3 variants with 5 values each these are 125 SKU rows that must be collapsed group wise.

htmx can do it but it's going to be very very difficult and brittle.

So it is surely very useful but it is NOT the only tool for all use cases.

65 5 days ago||
Do not use HTMX for anything other than very simple CRUD apps. The vast majority of the time you'll be wishing you had client side two way data binding and state management. If you want "simple and not React", just use Alpine.js. It has way better ergonomics and features than HTMX and can do essentially everything HTMX can do.
url00 5 days ago|
This matches my experience. State management is the key thing - you end up needing to put way more on the backend then you'd otherwise like to. Quick example: something like a multi-step "wizard" is far more difficult to express in HTMX than with any SPA-ish pattern.
adamzwasserman 5 days ago||
Check out DecisionMe.com. 100 percent wizard pattern, htmx based nav and validation.
g947o 2 days ago||
Eh.. this does not contradict the previous point?

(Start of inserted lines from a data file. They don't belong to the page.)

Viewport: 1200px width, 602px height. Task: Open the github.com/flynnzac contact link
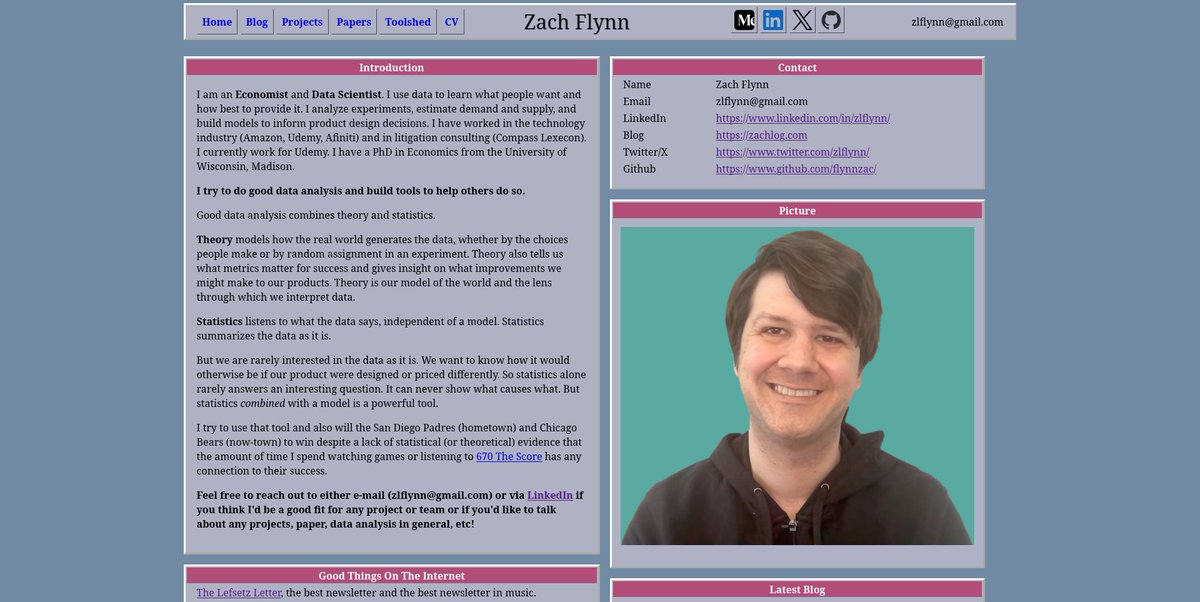[x=795, y=168]
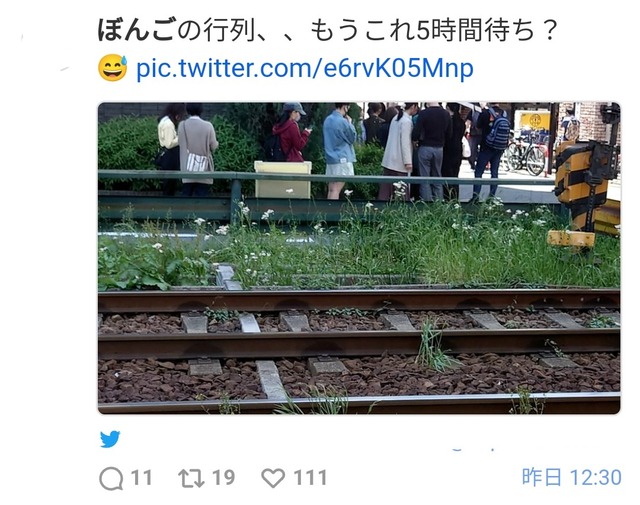Open the pic.twitter.com/e6rvK05Mnp link

coord(304,68)
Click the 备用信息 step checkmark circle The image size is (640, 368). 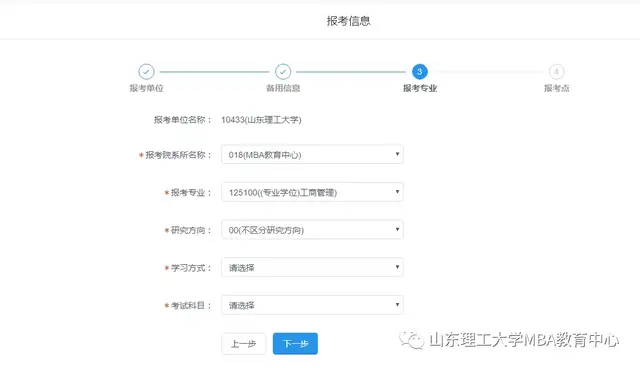283,72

Unless we can see the backend code and do some comparison with a reference implementation, it does not disprove "far more difficult to express". "can be done with htmx" != "easy/easier to do with htmx"
adamzwasserman 2 days ago||
True, but it is not my code to that with. so... If I ever open source one of my backends I will try and remember to flag it in a reply here.
Daril 5 days ago|
I used Turbo + Stimulus with a CodeIgniter PHP backend. Later, I used an HTMX bot with CodeIgniter and GoLang. Now, I have migrated my second brain web app (Brainminder) from HTMX to Unpoly.

I really liked HTMX, and I thank the authors for this marvelous library!

I switched from Turbo to HTMX because the latter is much more flexible, and I try to avoid Node.js as much as possible, only using it to compile some JavaScript code for Stimulus.

I finally moved from HTMX to Unpoly for the following reasons:

1. Layer support: Unpoly makes it easy to create layers and modal overlays, saving a lot of time and JavaScript code. You can achieve the same functionality with HTMX, but you have to write more code.

2. JavaScript code is better organized thanks to up.compile hooks.

3. HTMX and Unpoly treat fragments slightly differently. With HTMX, you have to use an out-of-band feature to update multiple fragments together. With Unpoly, you can easily add them to the response (and declare them in the front end, of course).

In my opinion, Unpoly has a better-organized approach to everything. On the other hand, apart from the official documentation, it is difficult to find examples for some edge-case features.